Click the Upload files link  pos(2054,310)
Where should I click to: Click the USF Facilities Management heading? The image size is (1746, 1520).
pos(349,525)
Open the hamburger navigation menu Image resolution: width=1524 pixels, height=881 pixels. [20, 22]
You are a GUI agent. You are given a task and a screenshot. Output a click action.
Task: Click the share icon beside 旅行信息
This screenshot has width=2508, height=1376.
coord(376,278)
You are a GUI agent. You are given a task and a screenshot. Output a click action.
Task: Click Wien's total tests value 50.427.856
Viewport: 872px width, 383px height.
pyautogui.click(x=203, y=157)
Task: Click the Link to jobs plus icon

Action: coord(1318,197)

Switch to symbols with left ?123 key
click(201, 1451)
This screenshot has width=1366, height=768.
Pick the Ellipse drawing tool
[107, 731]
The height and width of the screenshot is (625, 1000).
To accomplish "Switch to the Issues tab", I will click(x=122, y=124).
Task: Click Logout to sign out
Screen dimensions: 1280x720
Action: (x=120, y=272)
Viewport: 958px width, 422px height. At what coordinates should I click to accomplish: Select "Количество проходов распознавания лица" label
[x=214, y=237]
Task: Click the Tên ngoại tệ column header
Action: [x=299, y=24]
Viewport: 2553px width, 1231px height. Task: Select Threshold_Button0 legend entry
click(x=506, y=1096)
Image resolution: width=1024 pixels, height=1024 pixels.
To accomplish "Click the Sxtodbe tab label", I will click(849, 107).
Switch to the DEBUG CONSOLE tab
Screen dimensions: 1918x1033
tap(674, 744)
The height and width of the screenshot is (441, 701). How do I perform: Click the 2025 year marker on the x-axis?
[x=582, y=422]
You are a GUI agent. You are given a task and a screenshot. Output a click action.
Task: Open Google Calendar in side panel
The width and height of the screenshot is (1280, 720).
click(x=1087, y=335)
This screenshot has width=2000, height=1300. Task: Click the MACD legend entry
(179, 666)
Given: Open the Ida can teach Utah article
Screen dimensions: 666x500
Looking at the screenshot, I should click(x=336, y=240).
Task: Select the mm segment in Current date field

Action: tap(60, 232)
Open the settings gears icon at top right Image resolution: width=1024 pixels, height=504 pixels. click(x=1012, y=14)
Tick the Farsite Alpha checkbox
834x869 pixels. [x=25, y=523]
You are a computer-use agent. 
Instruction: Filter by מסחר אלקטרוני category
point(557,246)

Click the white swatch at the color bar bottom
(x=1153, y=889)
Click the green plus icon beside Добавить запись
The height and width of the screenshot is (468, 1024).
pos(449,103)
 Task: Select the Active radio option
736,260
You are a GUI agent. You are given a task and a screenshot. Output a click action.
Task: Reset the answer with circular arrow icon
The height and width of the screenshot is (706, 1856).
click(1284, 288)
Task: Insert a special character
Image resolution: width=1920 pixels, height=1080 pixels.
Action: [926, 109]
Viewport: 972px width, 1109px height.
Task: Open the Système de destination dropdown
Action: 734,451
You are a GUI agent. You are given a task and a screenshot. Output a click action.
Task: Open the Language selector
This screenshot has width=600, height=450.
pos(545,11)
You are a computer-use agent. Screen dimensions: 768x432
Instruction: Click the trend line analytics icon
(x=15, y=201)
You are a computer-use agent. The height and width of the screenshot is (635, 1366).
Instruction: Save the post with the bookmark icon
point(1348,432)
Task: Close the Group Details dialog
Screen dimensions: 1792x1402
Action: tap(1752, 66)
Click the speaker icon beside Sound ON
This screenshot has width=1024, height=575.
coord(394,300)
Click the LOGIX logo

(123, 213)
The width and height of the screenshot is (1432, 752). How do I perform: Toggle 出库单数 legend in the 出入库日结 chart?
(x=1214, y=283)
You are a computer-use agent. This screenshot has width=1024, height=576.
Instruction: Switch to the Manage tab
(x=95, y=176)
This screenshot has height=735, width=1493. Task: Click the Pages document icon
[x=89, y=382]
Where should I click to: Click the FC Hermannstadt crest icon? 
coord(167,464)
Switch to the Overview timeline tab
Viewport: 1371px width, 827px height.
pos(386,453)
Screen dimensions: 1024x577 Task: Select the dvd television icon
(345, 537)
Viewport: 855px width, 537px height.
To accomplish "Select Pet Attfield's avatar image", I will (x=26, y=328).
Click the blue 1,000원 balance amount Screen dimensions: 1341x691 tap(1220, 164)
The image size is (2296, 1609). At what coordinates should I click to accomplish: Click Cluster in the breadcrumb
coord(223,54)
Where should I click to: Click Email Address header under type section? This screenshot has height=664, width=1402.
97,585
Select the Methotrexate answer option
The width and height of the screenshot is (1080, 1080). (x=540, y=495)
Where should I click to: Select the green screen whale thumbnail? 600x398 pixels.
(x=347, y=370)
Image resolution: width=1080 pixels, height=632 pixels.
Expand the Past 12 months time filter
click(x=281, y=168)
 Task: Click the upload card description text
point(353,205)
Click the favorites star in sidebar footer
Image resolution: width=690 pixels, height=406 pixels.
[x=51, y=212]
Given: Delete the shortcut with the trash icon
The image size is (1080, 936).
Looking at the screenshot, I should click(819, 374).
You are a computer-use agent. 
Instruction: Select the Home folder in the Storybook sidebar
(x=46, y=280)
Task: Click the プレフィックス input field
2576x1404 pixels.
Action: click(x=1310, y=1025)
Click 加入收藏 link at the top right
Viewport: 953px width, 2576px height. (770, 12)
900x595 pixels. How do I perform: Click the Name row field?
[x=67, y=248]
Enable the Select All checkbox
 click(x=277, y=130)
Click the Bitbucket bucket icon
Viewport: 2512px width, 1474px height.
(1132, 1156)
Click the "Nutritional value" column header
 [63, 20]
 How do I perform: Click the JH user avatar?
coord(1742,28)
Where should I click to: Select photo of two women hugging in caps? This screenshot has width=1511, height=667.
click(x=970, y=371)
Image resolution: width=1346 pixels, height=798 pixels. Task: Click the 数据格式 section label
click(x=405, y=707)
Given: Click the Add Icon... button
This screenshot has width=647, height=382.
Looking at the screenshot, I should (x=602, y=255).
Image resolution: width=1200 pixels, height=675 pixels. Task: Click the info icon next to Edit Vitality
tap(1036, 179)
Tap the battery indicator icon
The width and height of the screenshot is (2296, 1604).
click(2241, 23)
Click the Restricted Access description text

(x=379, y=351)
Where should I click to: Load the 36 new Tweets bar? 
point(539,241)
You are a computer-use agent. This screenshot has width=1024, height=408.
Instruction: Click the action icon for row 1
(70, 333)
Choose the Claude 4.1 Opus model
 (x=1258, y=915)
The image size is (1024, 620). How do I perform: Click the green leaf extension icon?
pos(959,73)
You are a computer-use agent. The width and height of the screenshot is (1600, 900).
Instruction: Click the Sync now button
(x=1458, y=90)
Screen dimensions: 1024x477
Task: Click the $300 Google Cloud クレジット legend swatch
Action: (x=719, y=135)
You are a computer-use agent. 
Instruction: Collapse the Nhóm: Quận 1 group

• [YOUR GOAL]
In the part that opens with the line containing "You are a computer-use agent. Screen" and closes with the line containing "Action: tap(1752, 66)", swap "Group Details" for "Group Info" and write out only those lines, with everything else unchanged.

• [RESULT FOR THIS TASK]
You are a computer-use agent. Screen dimensions: 768x432
Instruction: Click the trend line analytics icon
(x=15, y=201)
You are a computer-use agent. The height and width of the screenshot is (635, 1366).
Instruction: Save the post with the bookmark icon
point(1348,432)
Task: Close the Group Info dialog
Screen dimensions: 1792x1402
Action: tap(1752, 66)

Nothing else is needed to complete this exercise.